=== Directions ===
Reproduce the data below word for word, leaving every line unchanged.

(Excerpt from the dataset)
⁂

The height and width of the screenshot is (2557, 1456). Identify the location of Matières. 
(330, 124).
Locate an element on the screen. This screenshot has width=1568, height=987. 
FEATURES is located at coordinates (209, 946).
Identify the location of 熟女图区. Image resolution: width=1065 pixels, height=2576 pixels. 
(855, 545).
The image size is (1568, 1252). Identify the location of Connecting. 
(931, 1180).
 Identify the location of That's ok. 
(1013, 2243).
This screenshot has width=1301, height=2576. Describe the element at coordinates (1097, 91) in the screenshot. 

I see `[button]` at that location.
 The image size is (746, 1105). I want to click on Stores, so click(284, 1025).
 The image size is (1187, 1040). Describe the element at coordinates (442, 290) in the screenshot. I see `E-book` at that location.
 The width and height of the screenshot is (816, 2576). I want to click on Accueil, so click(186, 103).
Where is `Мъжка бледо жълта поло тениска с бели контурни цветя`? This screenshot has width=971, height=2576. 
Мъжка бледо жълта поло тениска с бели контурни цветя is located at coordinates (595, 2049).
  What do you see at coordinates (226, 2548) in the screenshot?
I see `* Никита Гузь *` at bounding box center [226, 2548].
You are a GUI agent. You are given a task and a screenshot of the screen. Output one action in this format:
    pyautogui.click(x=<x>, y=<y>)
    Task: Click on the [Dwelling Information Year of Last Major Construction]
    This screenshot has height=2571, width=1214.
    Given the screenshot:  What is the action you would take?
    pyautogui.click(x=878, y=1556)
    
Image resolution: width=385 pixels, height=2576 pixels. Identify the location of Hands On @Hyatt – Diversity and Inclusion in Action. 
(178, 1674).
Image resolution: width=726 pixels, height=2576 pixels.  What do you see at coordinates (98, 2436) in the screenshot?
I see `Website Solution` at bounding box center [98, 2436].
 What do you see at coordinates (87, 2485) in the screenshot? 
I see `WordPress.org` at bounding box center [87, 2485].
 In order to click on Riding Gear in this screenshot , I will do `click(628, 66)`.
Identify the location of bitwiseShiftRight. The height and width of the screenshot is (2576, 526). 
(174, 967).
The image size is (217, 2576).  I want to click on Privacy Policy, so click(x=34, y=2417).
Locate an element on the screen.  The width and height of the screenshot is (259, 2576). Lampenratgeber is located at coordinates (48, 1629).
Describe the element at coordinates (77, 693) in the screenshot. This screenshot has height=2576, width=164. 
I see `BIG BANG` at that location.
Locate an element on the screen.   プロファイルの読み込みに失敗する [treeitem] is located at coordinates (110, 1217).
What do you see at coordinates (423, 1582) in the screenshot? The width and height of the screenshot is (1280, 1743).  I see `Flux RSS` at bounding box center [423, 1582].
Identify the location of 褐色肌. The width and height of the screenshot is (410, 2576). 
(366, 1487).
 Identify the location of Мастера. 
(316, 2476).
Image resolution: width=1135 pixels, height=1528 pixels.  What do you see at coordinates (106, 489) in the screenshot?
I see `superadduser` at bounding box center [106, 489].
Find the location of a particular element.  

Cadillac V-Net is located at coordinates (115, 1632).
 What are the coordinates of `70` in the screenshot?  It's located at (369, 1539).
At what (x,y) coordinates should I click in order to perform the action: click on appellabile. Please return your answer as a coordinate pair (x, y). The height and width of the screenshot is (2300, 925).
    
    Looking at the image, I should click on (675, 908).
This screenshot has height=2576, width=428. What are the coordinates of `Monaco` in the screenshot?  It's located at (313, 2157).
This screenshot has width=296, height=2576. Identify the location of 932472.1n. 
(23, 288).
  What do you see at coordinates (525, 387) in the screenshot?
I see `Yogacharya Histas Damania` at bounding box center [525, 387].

⁂

=== Answer ===
The height and width of the screenshot is (2557, 1456). Identify the location of Matières. 
(330, 124).
Locate an element on the screen. This screenshot has width=1568, height=987. 
FEATURES is located at coordinates (209, 946).
Identify the location of 熟女图区. Image resolution: width=1065 pixels, height=2576 pixels. 
(855, 545).
The image size is (1568, 1252). Identify the location of Connecting. 
(931, 1180).
 Identify the location of That's ok. 
(1013, 2243).
This screenshot has width=1301, height=2576. Describe the element at coordinates (1097, 91) in the screenshot. 

I see `[button]` at that location.
 The image size is (746, 1105). I want to click on Stores, so click(284, 1025).
 The image size is (1187, 1040). Describe the element at coordinates (442, 290) in the screenshot. I see `E-book` at that location.
 The width and height of the screenshot is (816, 2576). I want to click on Accueil, so click(186, 103).
Where is `Мъжка бледо жълта поло тениска с бели контурни цветя`? This screenshot has width=971, height=2576. 
Мъжка бледо жълта поло тениска с бели контурни цветя is located at coordinates (595, 2049).
  What do you see at coordinates (226, 2548) in the screenshot?
I see `* Никита Гузь *` at bounding box center [226, 2548].
You are a GUI agent. You are given a task and a screenshot of the screen. Output one action in this format:
    pyautogui.click(x=<x>, y=<y>)
    Task: Click on the [Dwelling Information Year of Last Major Construction]
    This screenshot has height=2571, width=1214.
    Given the screenshot:  What is the action you would take?
    pyautogui.click(x=878, y=1556)
    
Image resolution: width=385 pixels, height=2576 pixels. Identify the location of Hands On @Hyatt – Diversity and Inclusion in Action. 
(178, 1674).
Image resolution: width=726 pixels, height=2576 pixels.  What do you see at coordinates (98, 2436) in the screenshot?
I see `Website Solution` at bounding box center [98, 2436].
 What do you see at coordinates (87, 2485) in the screenshot? 
I see `WordPress.org` at bounding box center [87, 2485].
 In order to click on Riding Gear in this screenshot , I will do `click(628, 66)`.
Identify the location of bitwiseShiftRight. The height and width of the screenshot is (2576, 526). 
(174, 967).
The image size is (217, 2576).  I want to click on Privacy Policy, so click(x=34, y=2417).
Locate an element on the screen.  The width and height of the screenshot is (259, 2576). Lampenratgeber is located at coordinates (48, 1629).
Describe the element at coordinates (77, 693) in the screenshot. This screenshot has height=2576, width=164. 
I see `BIG BANG` at that location.
Locate an element on the screen.   プロファイルの読み込みに失敗する [treeitem] is located at coordinates (110, 1217).
What do you see at coordinates (423, 1582) in the screenshot? The width and height of the screenshot is (1280, 1743).  I see `Flux RSS` at bounding box center [423, 1582].
Identify the location of 褐色肌. The width and height of the screenshot is (410, 2576). 
(366, 1487).
 Identify the location of Мастера. 
(316, 2476).
Image resolution: width=1135 pixels, height=1528 pixels.  What do you see at coordinates (106, 489) in the screenshot?
I see `superadduser` at bounding box center [106, 489].
Find the location of a particular element.  

Cadillac V-Net is located at coordinates (115, 1632).
 What are the coordinates of `70` in the screenshot?  It's located at (369, 1539).
At what (x,y) coordinates should I click in order to perform the action: click on appellabile. Please return your answer as a coordinate pair (x, y). The height and width of the screenshot is (2300, 925).
    
    Looking at the image, I should click on (675, 908).
This screenshot has height=2576, width=428. What are the coordinates of `Monaco` in the screenshot?  It's located at (313, 2157).
This screenshot has width=296, height=2576. Identify the location of 932472.1n. 
(23, 288).
  What do you see at coordinates (525, 387) in the screenshot?
I see `Yogacharya Histas Damania` at bounding box center [525, 387].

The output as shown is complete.